- EXERCISE: When you reach the line with "Toggle fullscreen map" in the data below, begin printing lines exactly, and stop once the line with "Select the Government Notice checkbox" has been printed.

- RECORDED DATA:
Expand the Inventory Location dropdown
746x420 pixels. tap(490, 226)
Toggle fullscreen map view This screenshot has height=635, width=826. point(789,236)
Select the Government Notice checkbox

--

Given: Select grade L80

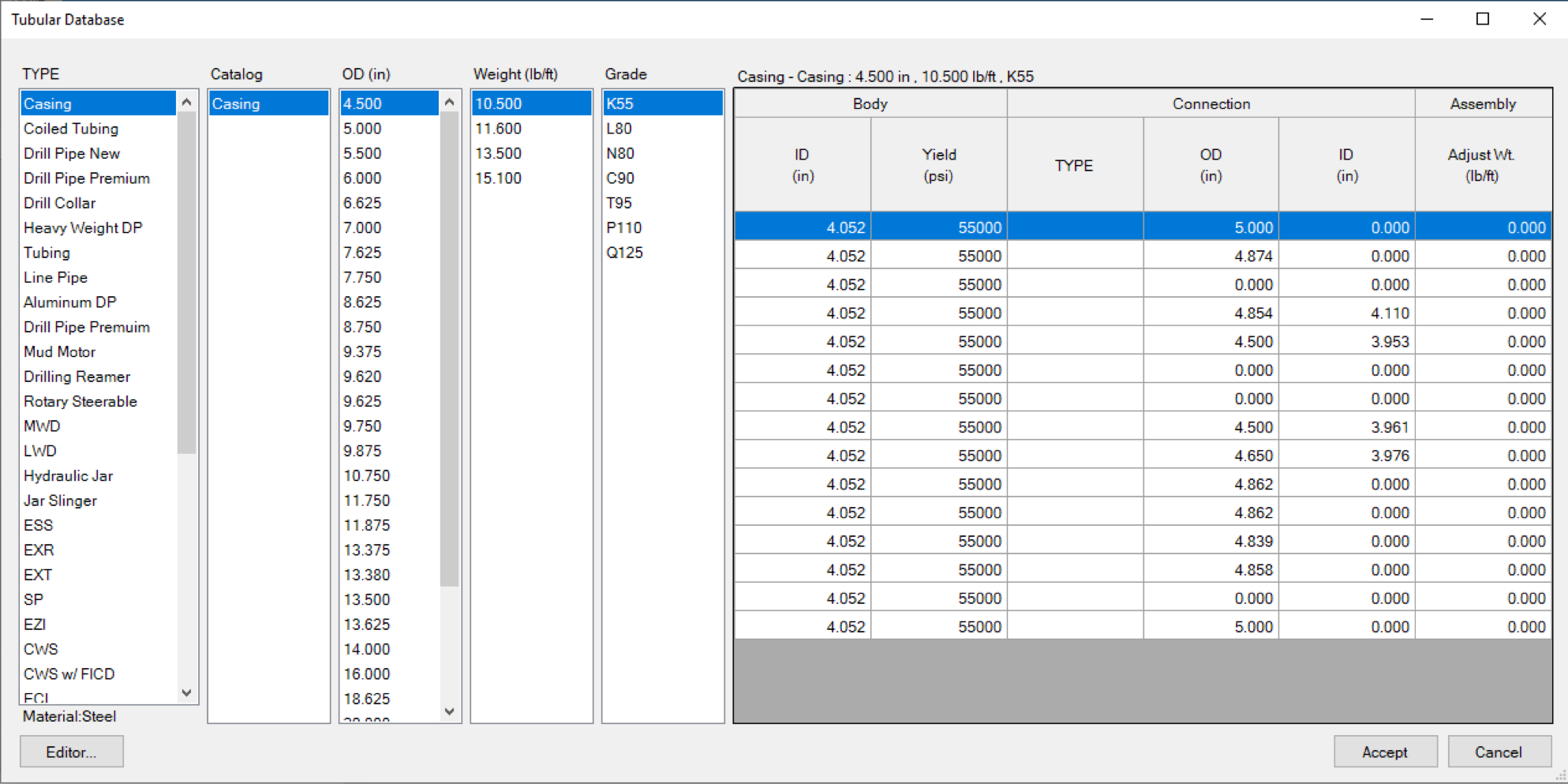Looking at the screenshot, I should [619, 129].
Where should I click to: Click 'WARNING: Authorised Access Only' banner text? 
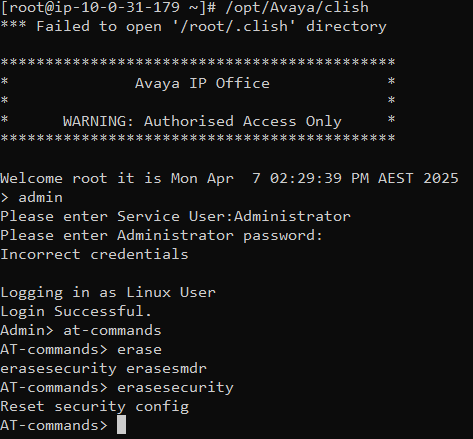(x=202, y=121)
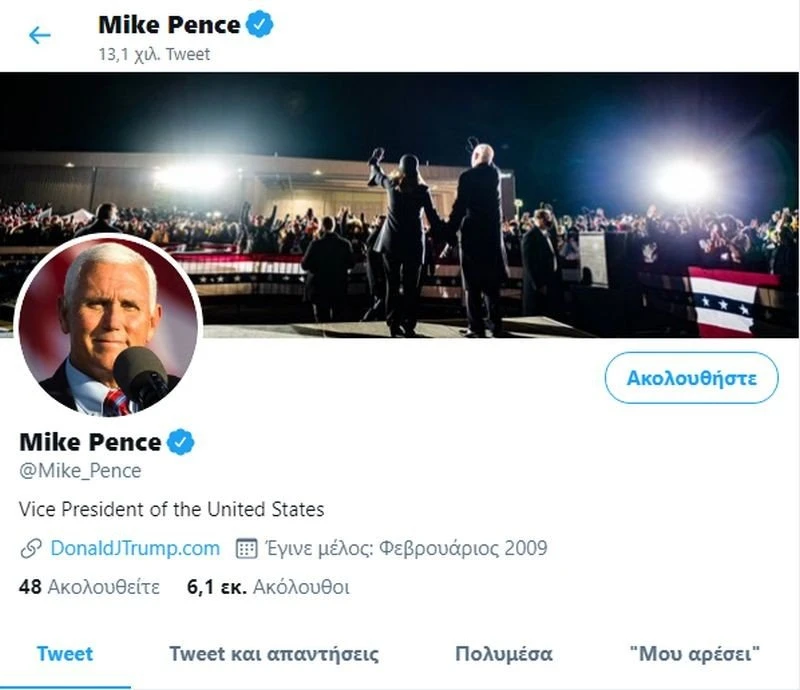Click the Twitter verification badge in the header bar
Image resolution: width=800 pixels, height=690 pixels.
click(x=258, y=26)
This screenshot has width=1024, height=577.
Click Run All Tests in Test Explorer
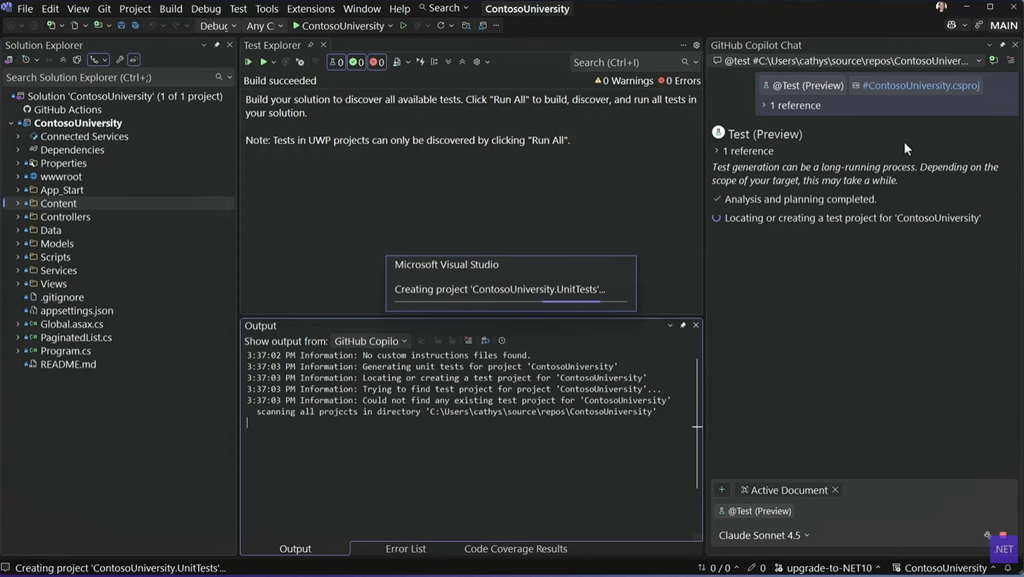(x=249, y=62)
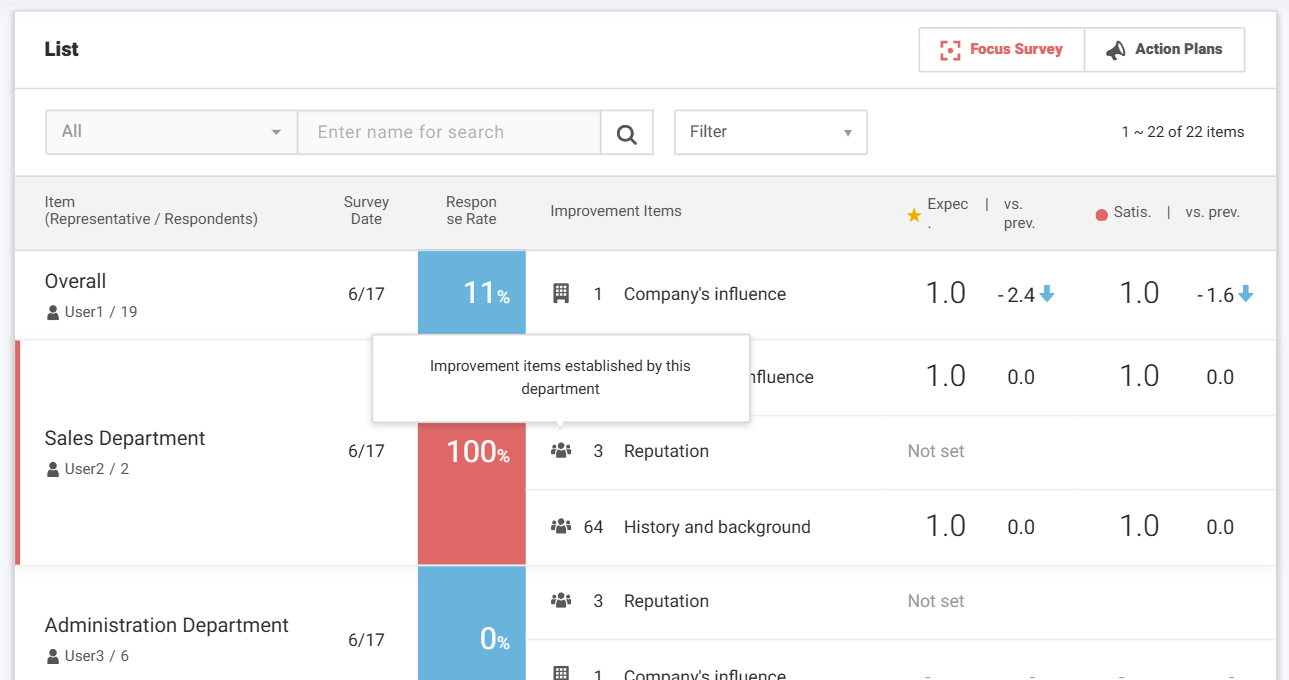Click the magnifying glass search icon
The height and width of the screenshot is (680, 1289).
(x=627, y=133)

- RESPONSE TO THIS TASK:
Toggle fullscreen map view This screenshot has height=635, width=826. point(789,236)
Select the Government Notice checkbox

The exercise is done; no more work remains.